● **Supplied text**
------------------------------------------------------------

The old clam had me. At 85 she didn’t miss a trick and knew I hadn’t been to mass since my parents’ last visit.

“Of course,” I stated coolly, looking her straight in the eye. “It’s Christmas, isn’t it? Now, are you going to be alright managing those steps while I park the car?”

“I’ll just wait for you here,” she parried, then thrust, “and it’s not Christmas. It’s only the Fourth Sunday of Advent.”

“I know it’s still Advent. Hey, it looks like they’ve put down some salt,” I pressed on. “Try the steps and see how you go.”

“No, I’ll wait for you, then we can go in together.”

Game on.

Entering the church brought back a load of memories. I’d been an altar boy right through high school and was much more sanguine about the role the Church might play in later life. Uncompromising and unafraid to challenge the moral turpitude swirling all about me, from an early age I had developed a low tolerance to riff raff. After all, I’d been named after Pope John XXIII and unlike a lot of 12 year olds, had written my own Encyclical:

  1. When you overhear your parents choosing your high school, ask them to aim higher than one simply called St Richard’s or St Agatha’s, guiding them instead towards spiritual heavyweights like Our Lady of the Blessed Annunciation or St Anthony and the Holy Infant. This will disarm any cynics questioning the fact your parents stopped attending mass years ago.

------------------------------------------------------------

● **Data excerpts**
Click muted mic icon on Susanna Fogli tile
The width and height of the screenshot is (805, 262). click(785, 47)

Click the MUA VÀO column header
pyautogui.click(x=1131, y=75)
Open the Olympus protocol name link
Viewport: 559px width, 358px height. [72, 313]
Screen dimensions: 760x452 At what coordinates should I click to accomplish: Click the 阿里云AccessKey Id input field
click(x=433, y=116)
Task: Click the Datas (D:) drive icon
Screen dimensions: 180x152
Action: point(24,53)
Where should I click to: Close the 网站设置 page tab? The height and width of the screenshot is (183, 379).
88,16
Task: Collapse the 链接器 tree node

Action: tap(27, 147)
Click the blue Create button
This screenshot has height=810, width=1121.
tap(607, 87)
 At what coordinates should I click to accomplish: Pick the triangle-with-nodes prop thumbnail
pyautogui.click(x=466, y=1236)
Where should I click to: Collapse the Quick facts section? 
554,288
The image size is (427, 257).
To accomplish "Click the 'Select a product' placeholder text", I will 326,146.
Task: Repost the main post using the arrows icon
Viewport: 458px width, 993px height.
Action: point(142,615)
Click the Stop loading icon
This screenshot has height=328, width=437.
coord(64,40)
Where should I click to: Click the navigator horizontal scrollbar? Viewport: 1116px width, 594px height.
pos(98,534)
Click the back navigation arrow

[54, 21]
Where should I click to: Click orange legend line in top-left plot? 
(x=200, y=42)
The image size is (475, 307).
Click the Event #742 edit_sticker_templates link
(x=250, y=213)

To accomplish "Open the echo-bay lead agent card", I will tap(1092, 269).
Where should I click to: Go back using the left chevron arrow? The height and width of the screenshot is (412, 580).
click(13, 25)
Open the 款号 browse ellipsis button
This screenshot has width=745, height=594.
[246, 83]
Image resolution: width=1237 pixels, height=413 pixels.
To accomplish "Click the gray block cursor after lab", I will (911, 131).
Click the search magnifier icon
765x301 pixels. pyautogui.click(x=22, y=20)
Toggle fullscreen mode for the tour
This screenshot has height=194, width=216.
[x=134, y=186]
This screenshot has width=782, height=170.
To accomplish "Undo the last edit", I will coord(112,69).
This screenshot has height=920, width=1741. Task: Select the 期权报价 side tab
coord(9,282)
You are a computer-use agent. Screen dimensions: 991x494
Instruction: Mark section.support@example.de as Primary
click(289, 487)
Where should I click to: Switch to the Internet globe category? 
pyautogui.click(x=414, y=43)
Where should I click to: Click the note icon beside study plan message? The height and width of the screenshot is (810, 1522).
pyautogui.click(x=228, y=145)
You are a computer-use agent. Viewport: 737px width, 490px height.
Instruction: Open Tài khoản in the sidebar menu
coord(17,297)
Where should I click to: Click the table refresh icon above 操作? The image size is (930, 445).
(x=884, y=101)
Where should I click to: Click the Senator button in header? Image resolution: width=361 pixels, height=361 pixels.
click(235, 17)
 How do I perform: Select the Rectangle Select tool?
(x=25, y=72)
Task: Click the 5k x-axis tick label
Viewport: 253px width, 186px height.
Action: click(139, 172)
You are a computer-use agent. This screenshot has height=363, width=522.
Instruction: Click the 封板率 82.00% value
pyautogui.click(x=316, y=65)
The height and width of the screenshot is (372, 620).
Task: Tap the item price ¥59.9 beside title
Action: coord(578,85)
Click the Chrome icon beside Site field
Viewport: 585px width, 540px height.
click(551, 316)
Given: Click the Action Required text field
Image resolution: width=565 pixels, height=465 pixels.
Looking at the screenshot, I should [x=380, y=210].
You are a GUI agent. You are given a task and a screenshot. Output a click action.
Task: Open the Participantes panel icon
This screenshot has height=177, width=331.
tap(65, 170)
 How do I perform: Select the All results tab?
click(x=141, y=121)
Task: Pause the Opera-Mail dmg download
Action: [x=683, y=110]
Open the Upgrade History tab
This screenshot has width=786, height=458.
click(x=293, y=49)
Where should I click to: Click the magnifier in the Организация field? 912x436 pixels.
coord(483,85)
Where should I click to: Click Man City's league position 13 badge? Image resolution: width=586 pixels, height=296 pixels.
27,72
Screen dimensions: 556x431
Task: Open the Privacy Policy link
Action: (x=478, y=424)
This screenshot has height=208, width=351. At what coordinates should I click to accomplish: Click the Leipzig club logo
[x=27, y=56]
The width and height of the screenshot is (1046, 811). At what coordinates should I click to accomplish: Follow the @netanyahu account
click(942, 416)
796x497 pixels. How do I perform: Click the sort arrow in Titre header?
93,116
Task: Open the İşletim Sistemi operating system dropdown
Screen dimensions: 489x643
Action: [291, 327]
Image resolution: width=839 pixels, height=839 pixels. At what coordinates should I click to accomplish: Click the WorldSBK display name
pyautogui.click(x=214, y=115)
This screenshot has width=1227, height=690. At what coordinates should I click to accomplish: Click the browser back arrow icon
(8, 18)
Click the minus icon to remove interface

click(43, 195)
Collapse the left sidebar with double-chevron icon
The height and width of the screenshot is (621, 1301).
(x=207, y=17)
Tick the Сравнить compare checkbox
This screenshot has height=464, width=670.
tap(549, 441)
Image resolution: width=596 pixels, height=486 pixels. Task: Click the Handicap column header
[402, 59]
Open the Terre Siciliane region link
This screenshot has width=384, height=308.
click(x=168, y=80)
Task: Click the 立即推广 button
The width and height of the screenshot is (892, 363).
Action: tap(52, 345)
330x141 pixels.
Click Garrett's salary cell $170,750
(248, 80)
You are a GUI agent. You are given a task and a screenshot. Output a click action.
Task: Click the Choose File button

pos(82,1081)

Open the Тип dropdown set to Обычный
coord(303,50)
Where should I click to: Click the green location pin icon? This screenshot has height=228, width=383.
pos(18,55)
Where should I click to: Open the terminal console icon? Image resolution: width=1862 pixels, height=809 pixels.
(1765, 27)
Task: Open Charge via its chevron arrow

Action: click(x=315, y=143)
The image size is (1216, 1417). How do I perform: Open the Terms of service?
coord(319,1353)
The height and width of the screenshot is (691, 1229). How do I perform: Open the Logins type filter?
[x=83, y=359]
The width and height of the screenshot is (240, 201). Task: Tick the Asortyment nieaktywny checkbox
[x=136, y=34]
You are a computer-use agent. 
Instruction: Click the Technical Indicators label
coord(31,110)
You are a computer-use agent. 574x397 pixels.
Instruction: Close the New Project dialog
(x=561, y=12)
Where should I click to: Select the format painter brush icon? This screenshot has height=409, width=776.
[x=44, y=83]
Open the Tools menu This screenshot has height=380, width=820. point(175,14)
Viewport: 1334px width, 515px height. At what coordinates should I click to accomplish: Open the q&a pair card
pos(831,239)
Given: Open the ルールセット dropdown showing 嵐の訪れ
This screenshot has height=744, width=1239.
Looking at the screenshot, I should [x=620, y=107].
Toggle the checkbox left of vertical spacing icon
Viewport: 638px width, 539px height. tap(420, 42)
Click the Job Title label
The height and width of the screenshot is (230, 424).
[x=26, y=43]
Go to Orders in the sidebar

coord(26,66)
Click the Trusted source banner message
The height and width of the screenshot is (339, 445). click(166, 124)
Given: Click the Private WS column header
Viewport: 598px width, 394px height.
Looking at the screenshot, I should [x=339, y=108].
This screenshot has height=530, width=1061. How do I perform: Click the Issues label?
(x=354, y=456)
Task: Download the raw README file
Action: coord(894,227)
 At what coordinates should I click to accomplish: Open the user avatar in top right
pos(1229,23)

------------------------------------------------------------

● **Your objective**
Write out the part of the Advent mass story that begins at the words "1. When you" and stops after the words "mass years ago.".

● **Answer section**
1. When you overhear your parents choosing your high school, ask them to aim higher than one simply called St Richard’s or St Agatha’s, guiding them instead towards spiritual heavyweights like Our Lady of the Blessed Annunciation or St Anthony and the Holy Infant. This will disarm any cynics questioning the fact your parents stopped attending mass years ago.